Organisations associated with the National Youth Council are political youth movements, labour union youth movements, scouts and guides, socio-cultural and leisure associations for the young.
The Luxembourg Chamber of Deputies organises youth conventions in cooperation with the National Youth Council. During these events young people have the opportunity to sit in parliament and meet deputies.
3 - The National Assembly of Young People, established by the 2008 Youth Law, gives young people and youth organisations the possibility to participate in the examination of all issues related to actions and policy on behalf of young people at national and at European level.
The National Assembly of Young People is constituted by delegates from youth organisations and NGOs working on behalf of young people, as well as individual young persons. A plenary session is mandatory at least once a year (2008 Youth Law, Art. 14).
On the local level, some municipalities organise youth councils or youth forums, where young people can participate in local planning by making suggestions, articulating their needs or providing criticism. Most municipalities also regularly convene an advisory youth commission where young people or party representatives can become members and give advice on youth-related issues and political decisions on the local level. These commissions meet on a regular basis.
The Municipal Youth Plan represents another instrument on the local level that promotes the participation of young people. The 2008 Youth Law reinforces the implementation of Municipal Youth Plans.
Currently, there is no systematic mechanism of data collection/monitoring of the process of consultation of young people with regard to decision making.
On the European level, many recommendations adopted at the EU Youth Conference in Luxembourg in September 2015 were integrated into the Council Resolution on encouraging political participation of young people in democratic life in Europe. These joint recommendations were elaborated during the IV cycle on structured dialogue under the Trio Presidency Italy-Latvia-Luxembourg. Outcomes of the consultations held in the framework of the national structured dialogue are documented and available online. In 2014 and 2015, youth organisations were consulted on housing policy and were given the opportunity to present their statements (Avis des jeunes) on this issue. Statements of young people in the framework of round table discussions with politicians were also documented (in 2015) and evaluated in a follow-up two years later (2017). On the national level, the Youth Pact is the most important policy document into which young people's opinions have been directly integrated (see: 1.2 Scope and Contents). On the local level, a number of youth action plans have been elaborated in the framework of the Municipal Youth Plan (Heinen et al., 2009). These action plans are the result of an empirical analysis of the situation of young people and a counselling process of young people themselves (by youth forums or world cafés, for instance). These action plans guide local youth policy for a defined period of time. While most of the scientific analyses are available online (e.g. Heinen et al., 2007; Meyers et al., 2009, 2012), most of the action plans are internal documents that are not publicly available.

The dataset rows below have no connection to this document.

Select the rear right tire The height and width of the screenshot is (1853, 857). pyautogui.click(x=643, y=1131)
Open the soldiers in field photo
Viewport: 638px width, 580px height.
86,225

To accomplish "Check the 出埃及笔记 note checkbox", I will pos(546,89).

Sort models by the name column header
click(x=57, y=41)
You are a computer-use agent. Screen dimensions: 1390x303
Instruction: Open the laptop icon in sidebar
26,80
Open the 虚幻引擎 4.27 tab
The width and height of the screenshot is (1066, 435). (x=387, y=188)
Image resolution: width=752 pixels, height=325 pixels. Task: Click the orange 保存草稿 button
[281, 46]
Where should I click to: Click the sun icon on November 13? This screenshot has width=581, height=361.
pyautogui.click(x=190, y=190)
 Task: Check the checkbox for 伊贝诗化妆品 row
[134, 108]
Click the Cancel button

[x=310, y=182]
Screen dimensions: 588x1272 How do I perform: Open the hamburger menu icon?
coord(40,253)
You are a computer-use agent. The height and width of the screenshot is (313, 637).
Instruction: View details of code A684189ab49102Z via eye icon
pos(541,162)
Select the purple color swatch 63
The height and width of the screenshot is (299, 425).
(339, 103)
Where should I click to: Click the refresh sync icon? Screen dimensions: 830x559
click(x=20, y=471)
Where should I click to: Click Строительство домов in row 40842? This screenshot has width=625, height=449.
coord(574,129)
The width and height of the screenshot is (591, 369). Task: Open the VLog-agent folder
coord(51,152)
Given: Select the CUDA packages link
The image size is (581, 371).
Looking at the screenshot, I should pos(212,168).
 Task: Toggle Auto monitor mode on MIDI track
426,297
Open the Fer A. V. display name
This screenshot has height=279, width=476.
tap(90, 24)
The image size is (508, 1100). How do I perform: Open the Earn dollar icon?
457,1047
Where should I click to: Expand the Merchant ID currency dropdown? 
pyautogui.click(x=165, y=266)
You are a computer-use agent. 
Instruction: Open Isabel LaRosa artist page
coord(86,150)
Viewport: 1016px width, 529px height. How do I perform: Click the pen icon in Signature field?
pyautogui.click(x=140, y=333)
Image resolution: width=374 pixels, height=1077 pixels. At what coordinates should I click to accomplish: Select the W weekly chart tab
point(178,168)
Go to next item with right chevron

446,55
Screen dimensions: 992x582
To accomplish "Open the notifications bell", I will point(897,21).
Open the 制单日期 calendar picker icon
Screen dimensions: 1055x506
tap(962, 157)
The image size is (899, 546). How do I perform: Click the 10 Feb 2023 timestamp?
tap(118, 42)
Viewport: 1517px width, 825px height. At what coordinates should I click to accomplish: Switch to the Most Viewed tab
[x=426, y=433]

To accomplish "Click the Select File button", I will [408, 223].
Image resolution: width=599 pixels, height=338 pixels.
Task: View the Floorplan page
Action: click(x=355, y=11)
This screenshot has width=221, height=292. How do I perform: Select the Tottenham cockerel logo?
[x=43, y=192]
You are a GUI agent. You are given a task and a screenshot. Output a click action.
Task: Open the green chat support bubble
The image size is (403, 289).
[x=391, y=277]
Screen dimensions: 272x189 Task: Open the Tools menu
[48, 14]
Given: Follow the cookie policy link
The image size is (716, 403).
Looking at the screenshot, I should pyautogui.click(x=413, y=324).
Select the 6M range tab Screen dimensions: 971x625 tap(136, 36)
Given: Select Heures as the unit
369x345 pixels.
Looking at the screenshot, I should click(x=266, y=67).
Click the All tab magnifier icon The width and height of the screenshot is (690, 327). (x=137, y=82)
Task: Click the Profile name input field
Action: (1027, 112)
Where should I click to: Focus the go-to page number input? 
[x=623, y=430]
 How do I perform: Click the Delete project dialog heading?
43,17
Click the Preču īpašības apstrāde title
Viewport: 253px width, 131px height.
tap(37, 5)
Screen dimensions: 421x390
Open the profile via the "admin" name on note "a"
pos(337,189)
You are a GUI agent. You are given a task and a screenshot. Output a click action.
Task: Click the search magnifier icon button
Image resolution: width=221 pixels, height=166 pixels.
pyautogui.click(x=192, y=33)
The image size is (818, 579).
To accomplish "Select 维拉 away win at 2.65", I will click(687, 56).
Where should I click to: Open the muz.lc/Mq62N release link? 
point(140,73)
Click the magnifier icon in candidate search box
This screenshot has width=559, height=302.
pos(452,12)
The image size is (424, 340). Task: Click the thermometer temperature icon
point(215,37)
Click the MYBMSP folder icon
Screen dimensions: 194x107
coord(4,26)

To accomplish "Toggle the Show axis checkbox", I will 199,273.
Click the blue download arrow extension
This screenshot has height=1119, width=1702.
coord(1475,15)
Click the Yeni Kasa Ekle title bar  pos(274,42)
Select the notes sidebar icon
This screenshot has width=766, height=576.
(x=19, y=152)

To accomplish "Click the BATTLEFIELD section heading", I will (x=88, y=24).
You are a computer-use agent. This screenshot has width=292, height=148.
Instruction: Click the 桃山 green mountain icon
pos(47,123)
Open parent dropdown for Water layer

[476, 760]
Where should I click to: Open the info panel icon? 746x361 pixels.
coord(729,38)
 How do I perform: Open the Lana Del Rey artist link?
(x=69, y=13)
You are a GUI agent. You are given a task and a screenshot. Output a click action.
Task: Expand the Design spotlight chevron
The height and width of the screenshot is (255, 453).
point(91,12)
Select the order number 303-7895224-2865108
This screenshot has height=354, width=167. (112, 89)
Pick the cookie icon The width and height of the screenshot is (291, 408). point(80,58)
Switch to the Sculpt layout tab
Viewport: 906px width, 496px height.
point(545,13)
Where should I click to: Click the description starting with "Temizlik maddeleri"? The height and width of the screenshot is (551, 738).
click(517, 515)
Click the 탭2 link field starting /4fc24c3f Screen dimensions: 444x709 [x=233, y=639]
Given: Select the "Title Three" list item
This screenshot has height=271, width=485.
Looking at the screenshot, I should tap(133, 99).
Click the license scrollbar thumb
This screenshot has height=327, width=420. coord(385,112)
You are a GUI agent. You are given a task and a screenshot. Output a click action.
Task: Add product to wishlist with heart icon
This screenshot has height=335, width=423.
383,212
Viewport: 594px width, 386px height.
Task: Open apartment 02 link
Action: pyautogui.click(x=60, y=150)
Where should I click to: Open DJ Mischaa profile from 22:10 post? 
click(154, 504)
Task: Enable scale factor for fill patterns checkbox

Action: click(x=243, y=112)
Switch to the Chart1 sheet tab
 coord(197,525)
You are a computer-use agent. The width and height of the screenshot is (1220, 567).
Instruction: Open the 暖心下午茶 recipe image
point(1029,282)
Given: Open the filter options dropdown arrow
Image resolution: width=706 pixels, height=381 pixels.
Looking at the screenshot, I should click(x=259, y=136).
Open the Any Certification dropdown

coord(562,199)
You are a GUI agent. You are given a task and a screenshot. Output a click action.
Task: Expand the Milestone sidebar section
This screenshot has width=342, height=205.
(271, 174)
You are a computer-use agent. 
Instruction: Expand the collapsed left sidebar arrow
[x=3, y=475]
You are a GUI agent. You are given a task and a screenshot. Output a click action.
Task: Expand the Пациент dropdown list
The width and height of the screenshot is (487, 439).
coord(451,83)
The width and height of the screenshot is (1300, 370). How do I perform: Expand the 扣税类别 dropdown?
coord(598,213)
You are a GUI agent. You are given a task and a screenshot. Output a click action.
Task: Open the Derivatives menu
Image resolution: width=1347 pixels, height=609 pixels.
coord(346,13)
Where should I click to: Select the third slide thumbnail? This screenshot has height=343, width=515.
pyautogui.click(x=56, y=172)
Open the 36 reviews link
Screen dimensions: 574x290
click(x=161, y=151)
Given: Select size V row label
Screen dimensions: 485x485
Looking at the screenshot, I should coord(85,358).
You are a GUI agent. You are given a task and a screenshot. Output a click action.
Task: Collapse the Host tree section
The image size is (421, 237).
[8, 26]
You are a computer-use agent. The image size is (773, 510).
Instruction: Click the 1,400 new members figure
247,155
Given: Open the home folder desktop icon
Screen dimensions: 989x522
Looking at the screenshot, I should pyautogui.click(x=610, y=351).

Beyond the formal mechanisms of consultation described above, there are further opportunities for young people and youth representative bodies to enter into dialogue with policy-makers. For instance, as recently, when:
- Members of the National Pupil Conference of Luxembourg and the minister of Education, Children and Youth had a debate on the scheduling of exams or met representatives of the political parties to talk about the reform of secondary education
- Members of the National Youth Council participated in a hearing at the Chamber of Deputies on the integration of young refugees
- Members of the National Pupil Conference of Luxembourg participated in the consultation process to evaluate the health measures in schools and care facilities in the context of the COVID-19 health crisis.